• _Request 1_
In the Murray Whelan article below, list the titles given in parentheses after David Wenham's name.

• _Page extract_
######

Murray Whelan Series: articles


Free Whelan

As Shane Maloney’s mild-mannered political flack, Murray Whelan, comes to life on screen, Debi Enker speaks to the film makers who made it happen.

David Wenham’s head is poking through the rusty tin roof of a modest weatherboard house in Newport. It’s a hot, cloudless November day in Melbourne and the scene being shot for the telemovie Stiff requires rain. Immediately above Wenham’s protruding head, special effects man Peter Stubbs is standing on the sloping roof holding a rain machine, or rather an inventive, lower-budget equivalent: a t-bar of metal pipe with a couple of sprinklers attached to the ends. After a quick consultation with director of photography Laszlo Baranyai and director John Clarke, Stubbs positions himself so that he doesn’t cast a shadow over the shot and, on cue, drenches Wenham.

Clarke says that Wenham (SeaChange, Gettin’ Square, Van Helsing) is “a brilliant actor: he could read the alphabet well”. Here, he’s playing Murray Whelan, the hero of a handful of estimable novels by Melbourne writer Shane Maloney and the star of what it is hoped will be a series of telemovies.

######

• _The records_
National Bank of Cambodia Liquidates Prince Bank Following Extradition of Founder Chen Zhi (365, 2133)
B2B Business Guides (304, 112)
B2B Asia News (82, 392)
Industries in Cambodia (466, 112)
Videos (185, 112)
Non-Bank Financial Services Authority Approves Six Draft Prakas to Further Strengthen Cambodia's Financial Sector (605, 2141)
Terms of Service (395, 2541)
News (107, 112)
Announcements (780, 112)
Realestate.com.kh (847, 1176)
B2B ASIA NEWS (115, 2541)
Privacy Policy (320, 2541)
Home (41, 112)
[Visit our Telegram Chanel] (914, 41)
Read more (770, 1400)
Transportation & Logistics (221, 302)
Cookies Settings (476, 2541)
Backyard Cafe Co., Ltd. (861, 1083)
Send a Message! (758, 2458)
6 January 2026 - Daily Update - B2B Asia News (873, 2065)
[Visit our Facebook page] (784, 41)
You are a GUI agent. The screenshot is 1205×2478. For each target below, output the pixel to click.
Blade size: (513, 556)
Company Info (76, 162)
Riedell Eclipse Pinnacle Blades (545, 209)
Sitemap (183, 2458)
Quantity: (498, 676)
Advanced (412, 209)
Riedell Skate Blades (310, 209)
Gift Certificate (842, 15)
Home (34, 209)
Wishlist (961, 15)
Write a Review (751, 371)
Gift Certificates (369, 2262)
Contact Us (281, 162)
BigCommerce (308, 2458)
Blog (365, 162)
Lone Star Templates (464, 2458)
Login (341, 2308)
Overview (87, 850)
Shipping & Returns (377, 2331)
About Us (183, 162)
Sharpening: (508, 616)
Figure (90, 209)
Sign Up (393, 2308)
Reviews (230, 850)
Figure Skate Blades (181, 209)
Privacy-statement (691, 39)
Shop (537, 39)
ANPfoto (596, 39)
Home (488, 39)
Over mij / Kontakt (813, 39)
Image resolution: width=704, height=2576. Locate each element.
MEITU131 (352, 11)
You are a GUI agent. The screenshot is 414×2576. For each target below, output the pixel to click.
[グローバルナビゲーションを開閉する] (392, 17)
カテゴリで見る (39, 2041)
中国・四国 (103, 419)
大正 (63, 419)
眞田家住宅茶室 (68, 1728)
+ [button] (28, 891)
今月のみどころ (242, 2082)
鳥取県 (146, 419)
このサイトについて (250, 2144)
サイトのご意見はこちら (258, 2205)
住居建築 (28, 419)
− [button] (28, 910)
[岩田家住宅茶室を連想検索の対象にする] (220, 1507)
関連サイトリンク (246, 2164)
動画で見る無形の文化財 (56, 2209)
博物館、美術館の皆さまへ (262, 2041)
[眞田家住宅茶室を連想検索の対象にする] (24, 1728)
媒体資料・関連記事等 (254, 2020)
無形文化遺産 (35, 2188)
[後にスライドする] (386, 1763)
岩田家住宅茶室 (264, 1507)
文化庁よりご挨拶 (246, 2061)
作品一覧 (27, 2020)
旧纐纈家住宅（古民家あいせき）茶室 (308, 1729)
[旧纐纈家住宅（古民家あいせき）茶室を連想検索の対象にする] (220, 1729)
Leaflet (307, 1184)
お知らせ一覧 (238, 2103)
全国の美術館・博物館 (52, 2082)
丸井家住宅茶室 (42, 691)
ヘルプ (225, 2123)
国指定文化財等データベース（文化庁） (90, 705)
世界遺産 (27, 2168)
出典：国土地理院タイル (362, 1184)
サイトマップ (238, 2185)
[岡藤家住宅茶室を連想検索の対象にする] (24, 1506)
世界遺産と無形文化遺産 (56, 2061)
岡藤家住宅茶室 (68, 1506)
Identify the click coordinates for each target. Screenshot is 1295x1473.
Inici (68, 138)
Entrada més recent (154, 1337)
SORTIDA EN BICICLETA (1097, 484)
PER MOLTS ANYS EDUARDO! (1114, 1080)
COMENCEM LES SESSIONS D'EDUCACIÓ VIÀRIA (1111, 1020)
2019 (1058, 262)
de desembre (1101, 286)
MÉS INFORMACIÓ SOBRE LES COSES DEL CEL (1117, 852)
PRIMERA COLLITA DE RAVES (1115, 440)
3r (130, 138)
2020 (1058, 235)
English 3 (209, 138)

######

• _Request 2_
Rewrite the rows as a numbered list, starting at the row that contains "博物館、美術館の皆さまへ (262, 2041)" and ending at the row that contains "de desembre (1101, 286)".

• _Worked solution 1_
SeaChange
Gettin' Square
Van Helsing

• _Worked solution 2_
1. 博物館、美術館の皆さまへ (262, 2041)
2. [眞田家住宅茶室を連想検索の対象にする] (24, 1728)
3. 媒体資料・関連記事等 (254, 2020)
4. 無形文化遺産 (35, 2188)
5. [後にスライドする] (386, 1763)
6. 岩田家住宅茶室 (264, 1507)
7. 文化庁よりご挨拶 (246, 2061)
8. 作品一覧 (27, 2020)
9. 旧纐纈家住宅（古民家あいせき）茶室 (308, 1729)
10. [旧纐纈家住宅（古民家あいせき）茶室を連想検索の対象にする] (220, 1729)
11. Leaflet (307, 1184)
12. お知らせ一覧 (238, 2103)
13. 全国の美術館・博物館 (52, 2082)
14. 丸井家住宅茶室 (42, 691)
15. ヘルプ (225, 2123)
16. 国指定文化財等データベース（文化庁） (90, 705)
17. 世界遺産 (27, 2168)
18. 出典：国土地理院タイル (362, 1184)
19. サイトマップ (238, 2185)
20. [岡藤家住宅茶室を連想検索の対象にする] (24, 1506)
21. 世界遺産と無形文化遺産 (56, 2061)
22. 岡藤家住宅茶室 (68, 1506)
23. Identify the click coordinates for each target. Screenshot is 1295x1473.
24. Inici (68, 138)
25. Entrada més recent (154, 1337)
26. SORTIDA EN BICICLETA (1097, 484)
27. PER MOLTS ANYS EDUARDO! (1114, 1080)
28. COMENCEM LES SESSIONS D'EDUCACIÓ VIÀRIA (1111, 1020)
29. 2019 (1058, 262)
30. de desembre (1101, 286)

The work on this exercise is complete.